SingingStone recently applied for low-income housing, but if she can’t get anything before September she’s considering moving to Montreal or Nova Scotia.

“I think it’s a shame, but I can’t see at my age, 53, wanting to spend 10 more years here struggling to find adequate housing,” she said.

“At midlife if I don’t have (adequate housing) then what happens when I’m a senior?”

Housing for older people is an issue, she said.

“If you’re turning 60 and you have no place to live and you have the opportunity to stay in Aunt Martha’s bedroom even though she beats the cat ... well, you do what you have to do,” said SingingStone.

She hopes that the government’s recent social inclusion strategy will result in something, but she’s skeptical.

“At the (poverty and social inclusion conference in March) there was a lot of lip service paid,” she said.

“I’d like to see some of what was said in writing.”

The housing questionnaire is meant to guide the government on what actions to take, said social inclusion and poverty reduction executive director Mike McCann.

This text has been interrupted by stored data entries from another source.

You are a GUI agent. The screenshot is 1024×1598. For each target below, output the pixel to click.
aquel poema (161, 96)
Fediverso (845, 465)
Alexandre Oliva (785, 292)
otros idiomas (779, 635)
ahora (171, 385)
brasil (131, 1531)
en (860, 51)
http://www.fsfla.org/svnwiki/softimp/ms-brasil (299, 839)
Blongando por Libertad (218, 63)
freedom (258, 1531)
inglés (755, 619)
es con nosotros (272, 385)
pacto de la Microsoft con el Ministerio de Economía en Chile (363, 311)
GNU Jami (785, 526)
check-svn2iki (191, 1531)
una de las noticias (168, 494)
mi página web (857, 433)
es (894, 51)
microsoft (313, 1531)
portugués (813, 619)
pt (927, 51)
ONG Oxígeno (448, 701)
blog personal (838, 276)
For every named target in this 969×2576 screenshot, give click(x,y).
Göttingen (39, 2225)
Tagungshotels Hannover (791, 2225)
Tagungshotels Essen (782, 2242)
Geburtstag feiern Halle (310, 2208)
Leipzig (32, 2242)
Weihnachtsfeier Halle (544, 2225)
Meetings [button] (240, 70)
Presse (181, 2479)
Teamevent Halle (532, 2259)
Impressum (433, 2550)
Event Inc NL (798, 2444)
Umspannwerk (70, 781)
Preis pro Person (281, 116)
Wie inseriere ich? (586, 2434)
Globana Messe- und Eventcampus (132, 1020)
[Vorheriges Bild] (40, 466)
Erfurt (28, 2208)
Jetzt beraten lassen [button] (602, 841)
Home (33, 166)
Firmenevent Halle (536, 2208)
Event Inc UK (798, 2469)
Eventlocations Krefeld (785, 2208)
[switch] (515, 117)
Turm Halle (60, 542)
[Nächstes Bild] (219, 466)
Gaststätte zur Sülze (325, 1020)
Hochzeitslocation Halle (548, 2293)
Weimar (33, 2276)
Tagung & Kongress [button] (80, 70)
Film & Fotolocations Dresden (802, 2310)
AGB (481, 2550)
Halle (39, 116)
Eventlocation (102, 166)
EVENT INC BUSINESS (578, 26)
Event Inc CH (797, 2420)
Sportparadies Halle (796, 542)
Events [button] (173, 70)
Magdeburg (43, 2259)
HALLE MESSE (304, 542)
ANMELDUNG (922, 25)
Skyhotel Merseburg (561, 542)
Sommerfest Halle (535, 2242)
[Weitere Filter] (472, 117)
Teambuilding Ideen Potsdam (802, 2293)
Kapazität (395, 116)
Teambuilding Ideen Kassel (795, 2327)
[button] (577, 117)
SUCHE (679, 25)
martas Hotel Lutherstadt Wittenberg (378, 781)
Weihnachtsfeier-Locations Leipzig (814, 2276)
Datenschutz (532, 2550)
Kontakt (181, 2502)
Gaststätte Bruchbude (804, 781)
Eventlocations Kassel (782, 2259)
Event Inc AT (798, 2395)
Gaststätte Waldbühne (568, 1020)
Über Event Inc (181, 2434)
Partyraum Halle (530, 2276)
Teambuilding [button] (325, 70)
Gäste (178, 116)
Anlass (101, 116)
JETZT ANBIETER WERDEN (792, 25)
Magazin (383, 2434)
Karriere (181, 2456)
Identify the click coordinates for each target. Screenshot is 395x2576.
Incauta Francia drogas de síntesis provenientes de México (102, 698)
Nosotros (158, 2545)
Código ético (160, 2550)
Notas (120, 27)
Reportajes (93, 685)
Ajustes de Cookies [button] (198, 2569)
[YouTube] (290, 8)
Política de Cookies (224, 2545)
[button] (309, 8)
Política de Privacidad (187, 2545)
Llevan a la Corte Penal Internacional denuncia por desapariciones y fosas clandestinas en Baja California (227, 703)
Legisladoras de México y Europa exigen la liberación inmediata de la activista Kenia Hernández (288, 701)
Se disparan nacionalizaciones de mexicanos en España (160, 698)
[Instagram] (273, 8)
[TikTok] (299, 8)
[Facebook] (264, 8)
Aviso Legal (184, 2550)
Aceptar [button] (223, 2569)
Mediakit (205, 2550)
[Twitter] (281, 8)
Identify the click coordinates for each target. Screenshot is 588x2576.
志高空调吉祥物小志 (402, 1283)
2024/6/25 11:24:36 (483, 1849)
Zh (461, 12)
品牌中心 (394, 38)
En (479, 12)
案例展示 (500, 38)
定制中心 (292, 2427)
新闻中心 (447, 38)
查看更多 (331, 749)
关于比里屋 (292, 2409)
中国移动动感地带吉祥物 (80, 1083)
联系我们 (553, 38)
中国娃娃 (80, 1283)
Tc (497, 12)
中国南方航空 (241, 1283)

“It will be really helpful to get a sense of the magnitude of the housing problem.”

It’s the first housing survey ever done by the Yukon government, said Debbie Thomas of the Yukon Anti-Poverty Coalition.

Thomas was one of five coalition members who assisted people in filling out the six-page questionnaire.

“The biggest single issue that came up was a need for low-income housing,” said Thomas.

“A lot people weren’t happy with their housing - they felt they had no choice and nowhere else to live.”

This won’t be news to the government, but it will give them “irrefutable data” that a problem exists, she said.

Meanwhile SingingStone believes if the government is going to create more social housing it needs to create a model that people can actually invest in.

“People get handed stuff and they destroy it because they know they will get handed it again,” she said.

“If part of their money goes into the property, then they’ll have more respect for it. The idea is that one day they know they could own it.”

The Yukon bureau of statistics will compile and analyze the housing data over the summer and expects to have a report completed by September.